Summary
Objectives: Hospital discharge databases store hundreds of thousands of patients. These datasets
are usually used by health insurance companies to process claims from hospitals, but
they also represent a rich source of information about the patterns of medical care.
The proposed subgroup discovery method aims to improve the efficiency of detecting
interpretable subgroups in data.
Methods: Supervised descriptive rule discovery techniques can prove inefficient in cases when
target class samples represent only an extremely small amount of all available samples.
Our approach aims to balance the number of samples in target and control groups prior
to subgroup discovery process. Additionally, we introduce some improvements to an
existing subgroup discovery algorithm enhancing the user experience and making the
descriptive data mining process and visualization of rules more user friendly.
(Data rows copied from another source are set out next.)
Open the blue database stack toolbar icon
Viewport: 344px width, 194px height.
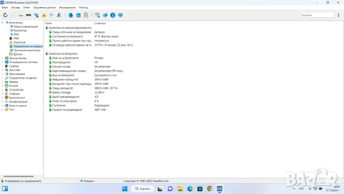(x=78, y=15)
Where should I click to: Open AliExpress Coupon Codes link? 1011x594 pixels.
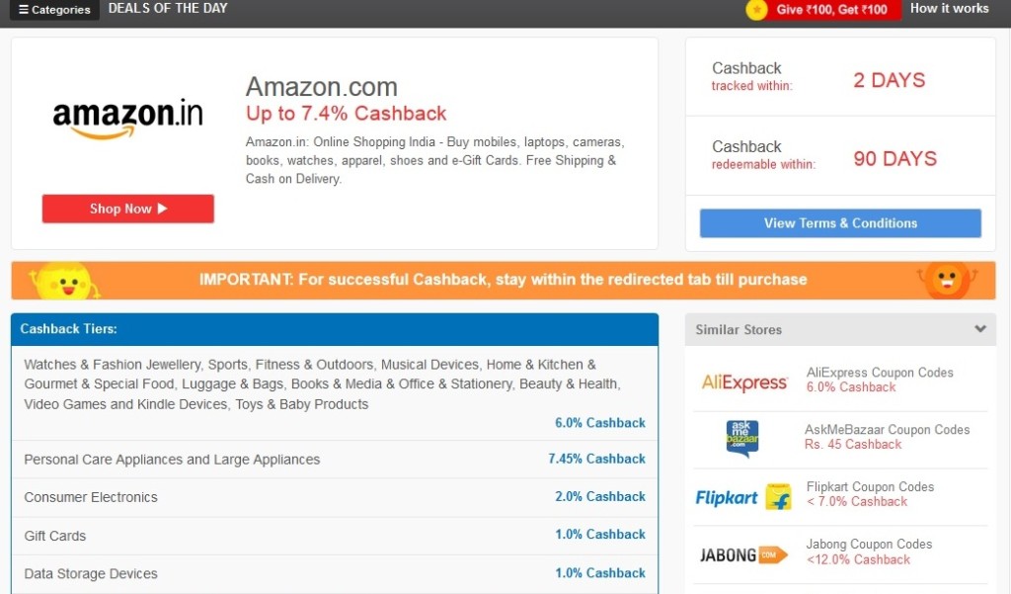[x=880, y=373]
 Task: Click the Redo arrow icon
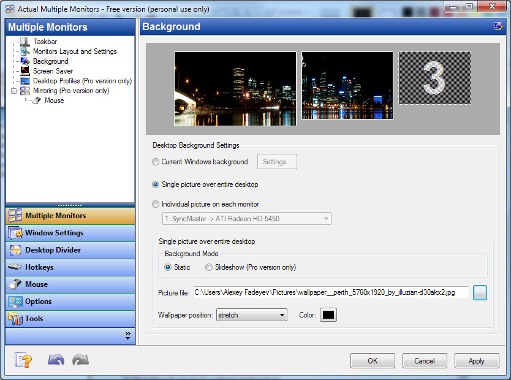click(x=80, y=360)
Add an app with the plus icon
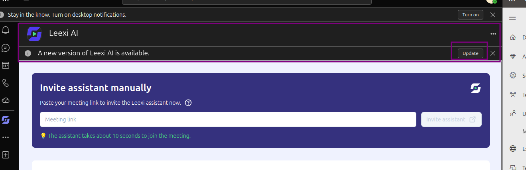 (x=6, y=155)
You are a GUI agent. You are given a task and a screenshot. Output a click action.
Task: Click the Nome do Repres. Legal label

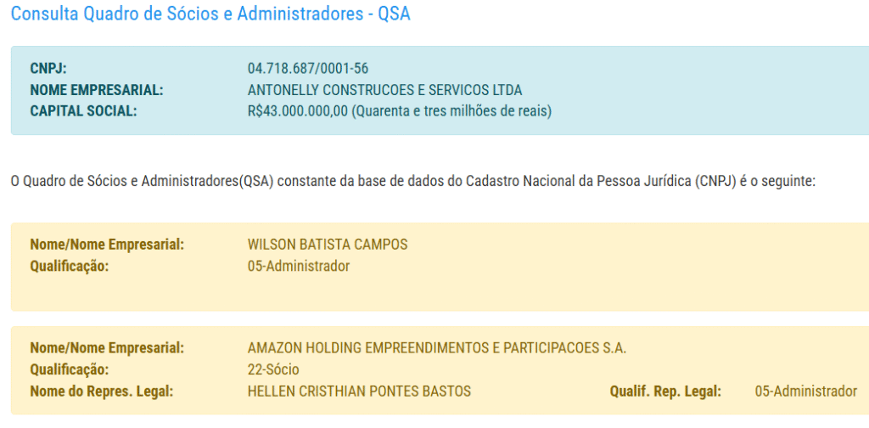click(x=101, y=391)
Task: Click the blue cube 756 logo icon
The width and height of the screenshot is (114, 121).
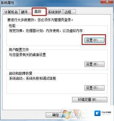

Results: Instance-based subspace subgroup discovery introduced in this paper is demonstrated
on hospital discharge data with focus on medical errors. In general, the number of
patients with a recorded diagnosis related to a medical error is relatively small
in comparison to patients where medical errors did not occur. The ability to produce
comprehensible and simple models with high degree of confidence, support, and predictive
power using the proposed method is demonstrated.
Conclusions: This paper introduces a subspace subgroup discovery process that can be applied in
all settings where a large number of samples with relatively small number of target
class samples are present. The proposed method is implemented in Weka machine learning
environment and is available at http://ri.fzv.uni-mb.si/ssd.
Keywords
Subgroup discovery - data mining - descriptive trees